Foutue fierté mal placée !

« Je vois. Tu sais ce que fait Thara actuellement ? Demandai-je l'air de rien pour changer de sujet. »

Brad n'était pas dupe, mais il eut la politesse de ne faire aucun autre commentaire, reprenant son attitude de Bêta exemplaire, comme Connor s'amusait à le surnommer.

« A ce propos, je dois t'avertir d'un truc, dit-il en adoptant durant un court instant une moue enfantine. Elle est bizarre ton âme-sœur... »

Il était clair qu'elle ne faisait sûrement pas dans le genre classique. Elle était spéciale, elle était elle. Contrairement aux âmes-sœurs des autres Alpha du coin. Eux qui se pavanaient à longueur de temps auprès d'une poupée en plastique qui paraissait sans vie, je ne leur enviais pas leur vie. Thara était unique, elle. Jamais elle ne laisserait une personne lui dicter ses moindres faits et gestes.

« Je ne te le fais pas dire, dis-je sans feindre mon amusement. Elle me l'a prouvé plusieurs fois déjà. Mais toi, pourquoi penses-tu ça ?

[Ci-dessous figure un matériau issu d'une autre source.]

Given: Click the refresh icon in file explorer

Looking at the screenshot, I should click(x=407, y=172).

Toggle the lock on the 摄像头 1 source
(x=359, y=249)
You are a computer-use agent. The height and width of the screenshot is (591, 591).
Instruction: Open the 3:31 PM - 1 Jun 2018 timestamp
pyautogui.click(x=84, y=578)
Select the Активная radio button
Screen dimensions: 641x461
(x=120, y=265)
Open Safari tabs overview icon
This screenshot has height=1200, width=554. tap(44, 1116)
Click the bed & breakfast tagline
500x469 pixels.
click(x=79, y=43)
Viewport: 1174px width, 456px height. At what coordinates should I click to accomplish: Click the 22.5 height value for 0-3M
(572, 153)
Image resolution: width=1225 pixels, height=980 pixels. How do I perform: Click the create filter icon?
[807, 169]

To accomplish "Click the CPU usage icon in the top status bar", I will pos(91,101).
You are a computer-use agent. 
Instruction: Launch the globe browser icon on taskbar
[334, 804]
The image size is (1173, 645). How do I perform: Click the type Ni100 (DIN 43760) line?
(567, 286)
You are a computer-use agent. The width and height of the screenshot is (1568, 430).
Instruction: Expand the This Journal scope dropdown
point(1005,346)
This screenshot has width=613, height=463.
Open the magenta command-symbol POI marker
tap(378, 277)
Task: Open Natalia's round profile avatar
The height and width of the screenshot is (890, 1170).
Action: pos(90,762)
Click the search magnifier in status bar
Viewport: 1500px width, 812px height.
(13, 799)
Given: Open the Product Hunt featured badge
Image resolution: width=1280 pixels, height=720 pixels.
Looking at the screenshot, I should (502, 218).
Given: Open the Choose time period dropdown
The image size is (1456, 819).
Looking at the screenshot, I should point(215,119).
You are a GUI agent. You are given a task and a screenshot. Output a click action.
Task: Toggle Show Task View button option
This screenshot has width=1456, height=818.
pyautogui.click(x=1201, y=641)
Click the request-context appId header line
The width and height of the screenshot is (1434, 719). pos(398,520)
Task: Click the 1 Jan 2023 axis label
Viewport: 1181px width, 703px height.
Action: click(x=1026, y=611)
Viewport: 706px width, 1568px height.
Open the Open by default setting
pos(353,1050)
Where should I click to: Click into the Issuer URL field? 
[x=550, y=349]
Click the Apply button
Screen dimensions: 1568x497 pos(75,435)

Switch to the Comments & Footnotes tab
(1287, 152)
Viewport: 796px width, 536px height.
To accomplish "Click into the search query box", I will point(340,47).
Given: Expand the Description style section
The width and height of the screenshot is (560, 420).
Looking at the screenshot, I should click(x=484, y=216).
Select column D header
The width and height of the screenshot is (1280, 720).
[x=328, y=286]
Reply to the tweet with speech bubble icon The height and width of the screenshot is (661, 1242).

-Pour faire simple, depuis ce matin, aux aurores, elle se tient près de la frontière du dôme.

-Et ? Jusque là, je ne vois rien d'anormal dans cette situation... »

Il eut un sourire énigmatique.

« Bah... Disons qu'elle agit étrangement. Elle alterne entre l'intérieur et l'extérieur de la barrière, en sautant un coup d'un côté, un coup de l'autre. Et apparemment, bien qu'elle ai diverti la galerie, elle ne semble pas prêter attention aux nombreux curieux qui sont venus observer son manège. On dirait presque qu'elle n'est pas connectée à notre monde... »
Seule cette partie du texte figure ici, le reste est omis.